Dataset content:
◇ ◇ ◇

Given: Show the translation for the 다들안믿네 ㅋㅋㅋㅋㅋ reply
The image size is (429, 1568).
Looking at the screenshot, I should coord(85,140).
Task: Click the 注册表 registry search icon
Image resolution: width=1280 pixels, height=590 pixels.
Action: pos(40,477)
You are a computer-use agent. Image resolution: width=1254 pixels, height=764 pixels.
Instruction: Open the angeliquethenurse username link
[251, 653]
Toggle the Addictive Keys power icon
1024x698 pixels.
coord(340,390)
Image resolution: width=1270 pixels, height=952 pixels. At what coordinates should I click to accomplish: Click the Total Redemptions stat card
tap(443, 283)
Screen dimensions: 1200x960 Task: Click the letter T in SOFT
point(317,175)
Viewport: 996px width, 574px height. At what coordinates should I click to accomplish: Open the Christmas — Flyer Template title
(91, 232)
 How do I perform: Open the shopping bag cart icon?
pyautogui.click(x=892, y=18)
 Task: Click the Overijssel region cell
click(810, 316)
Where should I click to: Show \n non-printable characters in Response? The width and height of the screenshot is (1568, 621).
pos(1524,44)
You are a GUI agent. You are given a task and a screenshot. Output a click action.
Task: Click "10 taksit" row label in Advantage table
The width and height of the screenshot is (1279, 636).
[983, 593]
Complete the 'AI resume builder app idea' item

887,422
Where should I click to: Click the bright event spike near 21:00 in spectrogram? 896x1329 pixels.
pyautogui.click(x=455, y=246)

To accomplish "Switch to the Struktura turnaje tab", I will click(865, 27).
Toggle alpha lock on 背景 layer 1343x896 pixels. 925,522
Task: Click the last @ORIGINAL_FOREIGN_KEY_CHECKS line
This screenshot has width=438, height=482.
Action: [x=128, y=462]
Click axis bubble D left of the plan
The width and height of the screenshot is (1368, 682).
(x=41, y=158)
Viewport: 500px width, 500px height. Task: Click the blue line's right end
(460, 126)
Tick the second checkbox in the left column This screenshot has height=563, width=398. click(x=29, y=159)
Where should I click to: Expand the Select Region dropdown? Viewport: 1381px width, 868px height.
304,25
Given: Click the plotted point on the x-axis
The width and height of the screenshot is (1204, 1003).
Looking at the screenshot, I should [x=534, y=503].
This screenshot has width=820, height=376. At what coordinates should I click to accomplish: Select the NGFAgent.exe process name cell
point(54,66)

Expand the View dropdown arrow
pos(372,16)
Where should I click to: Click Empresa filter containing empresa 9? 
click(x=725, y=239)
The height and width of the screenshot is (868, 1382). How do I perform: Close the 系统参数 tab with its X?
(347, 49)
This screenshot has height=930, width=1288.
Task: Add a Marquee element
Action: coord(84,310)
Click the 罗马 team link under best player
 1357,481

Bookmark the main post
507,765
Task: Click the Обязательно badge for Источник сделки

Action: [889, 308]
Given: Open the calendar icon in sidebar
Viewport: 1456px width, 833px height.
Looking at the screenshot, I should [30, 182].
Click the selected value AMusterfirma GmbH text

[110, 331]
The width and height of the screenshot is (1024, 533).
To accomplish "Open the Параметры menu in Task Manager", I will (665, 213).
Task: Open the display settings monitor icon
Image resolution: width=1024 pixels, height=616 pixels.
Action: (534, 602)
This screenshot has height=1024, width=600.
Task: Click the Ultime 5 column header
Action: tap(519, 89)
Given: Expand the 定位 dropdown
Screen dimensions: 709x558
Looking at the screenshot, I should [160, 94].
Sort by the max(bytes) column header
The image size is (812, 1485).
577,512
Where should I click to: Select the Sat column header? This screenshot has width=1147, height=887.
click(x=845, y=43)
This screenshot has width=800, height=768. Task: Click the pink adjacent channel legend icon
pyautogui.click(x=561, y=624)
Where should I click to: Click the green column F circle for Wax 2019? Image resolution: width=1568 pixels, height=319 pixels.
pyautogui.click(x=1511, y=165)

◇ ◇ ◇

What the task requires: Lay out every line of the items above as a numbered list, leaving out blank lines.

The output:
1. Given: Show the translation for the 다들안믿네 ㅋㅋㅋㅋㅋ reply
2. The image size is (429, 1568).
3. Looking at the screenshot, I should coord(85,140).
4. Task: Click the 注册表 registry search icon
5. Image resolution: width=1280 pixels, height=590 pixels.
6. Action: pos(40,477)
7. You are a computer-use agent. Image resolution: width=1254 pixels, height=764 pixels.
8. Instruction: Open the angeliquethenurse username link
9. [251, 653]
10. Toggle the Addictive Keys power icon
11. 1024x698 pixels.
12. coord(340,390)
13. Image resolution: width=1270 pixels, height=952 pixels. At what coordinates should I click to accomplish: Click the Total Redemptions stat card
14. tap(443, 283)
15. Screen dimensions: 1200x960 Task: Click the letter T in SOFT
16. point(317,175)
17. Viewport: 996px width, 574px height. At what coordinates should I click to accomplish: Open the Christmas — Flyer Template title
18. (91, 232)
19.  How do I perform: Open the shopping bag cart icon?
20. pyautogui.click(x=892, y=18)
21.  Task: Click the Overijssel region cell
22. click(810, 316)
23. Where should I click to: Show \n non-printable characters in Response? The width and height of the screenshot is (1568, 621).
24. pos(1524,44)
25. You are a GUI agent. You are given a task and a screenshot. Output a click action.
26. Task: Click "10 taksit" row label in Advantage table
27. The width and height of the screenshot is (1279, 636).
28. [983, 593]
29. Complete the 'AI resume builder app idea' item
30. 887,422
31. Where should I click to: Click the bright event spike near 21:00 in spectrogram? 896x1329 pixels.
32. pyautogui.click(x=455, y=246)
33. To accomplish "Switch to the Struktura turnaje tab", I will click(865, 27).
34. Toggle alpha lock on 背景 layer 1343x896 pixels. 925,522
35. Task: Click the last @ORIGINAL_FOREIGN_KEY_CHECKS line
36. This screenshot has width=438, height=482.
37. Action: [x=128, y=462]
38. Click axis bubble D left of the plan
39. The width and height of the screenshot is (1368, 682).
40. (x=41, y=158)
41. Viewport: 500px width, 500px height. Task: Click the blue line's right end
42. (460, 126)
43. Tick the second checkbox in the left column This screenshot has height=563, width=398. click(x=29, y=159)
44. Where should I click to: Expand the Select Region dropdown? Viewport: 1381px width, 868px height.
45. 304,25
46. Given: Click the plotted point on the x-axis
47. The width and height of the screenshot is (1204, 1003).
48. Looking at the screenshot, I should [x=534, y=503].
49. This screenshot has width=820, height=376. At what coordinates should I click to accomplish: Select the NGFAgent.exe process name cell
50. point(54,66)
51. Expand the View dropdown arrow
52. pos(372,16)
53. Where should I click to: Click Empresa filter containing empresa 9? 
54. click(x=725, y=239)
55. The height and width of the screenshot is (868, 1382). How do I perform: Close the 系统参数 tab with its X?
56. (347, 49)
57. This screenshot has height=930, width=1288.
58. Task: Add a Marquee element
59. Action: coord(84,310)
60. Click the 罗马 team link under best player
61.  1357,481
62. Bookmark the main post
63. 507,765
64. Task: Click the Обязательно badge for Источник сделки
65. Action: [889, 308]
66. Given: Open the calendar icon in sidebar
67. Viewport: 1456px width, 833px height.
68. Looking at the screenshot, I should [30, 182].
69. Click the selected value AMusterfirma GmbH text
70. [110, 331]
71. The width and height of the screenshot is (1024, 533).
72. To accomplish "Open the Параметры menu in Task Manager", I will (665, 213).
73. Task: Open the display settings monitor icon
74. Image resolution: width=1024 pixels, height=616 pixels.
75. Action: (534, 602)
76. This screenshot has height=1024, width=600.
77. Task: Click the Ultime 5 column header
78. Action: tap(519, 89)
79. Given: Expand the 定位 dropdown
80. Screen dimensions: 709x558
81. Looking at the screenshot, I should [160, 94].
82. Sort by the max(bytes) column header
83. The image size is (812, 1485).
84. 577,512
85. Where should I click to: Select the Sat column header? This screenshot has width=1147, height=887.
86. click(x=845, y=43)
87. This screenshot has width=800, height=768. Task: Click the pink adjacent channel legend icon
88. pyautogui.click(x=561, y=624)
89. Where should I click to: Click the green column F circle for Wax 2019? Image resolution: width=1568 pixels, height=319 pixels.
90. pyautogui.click(x=1511, y=165)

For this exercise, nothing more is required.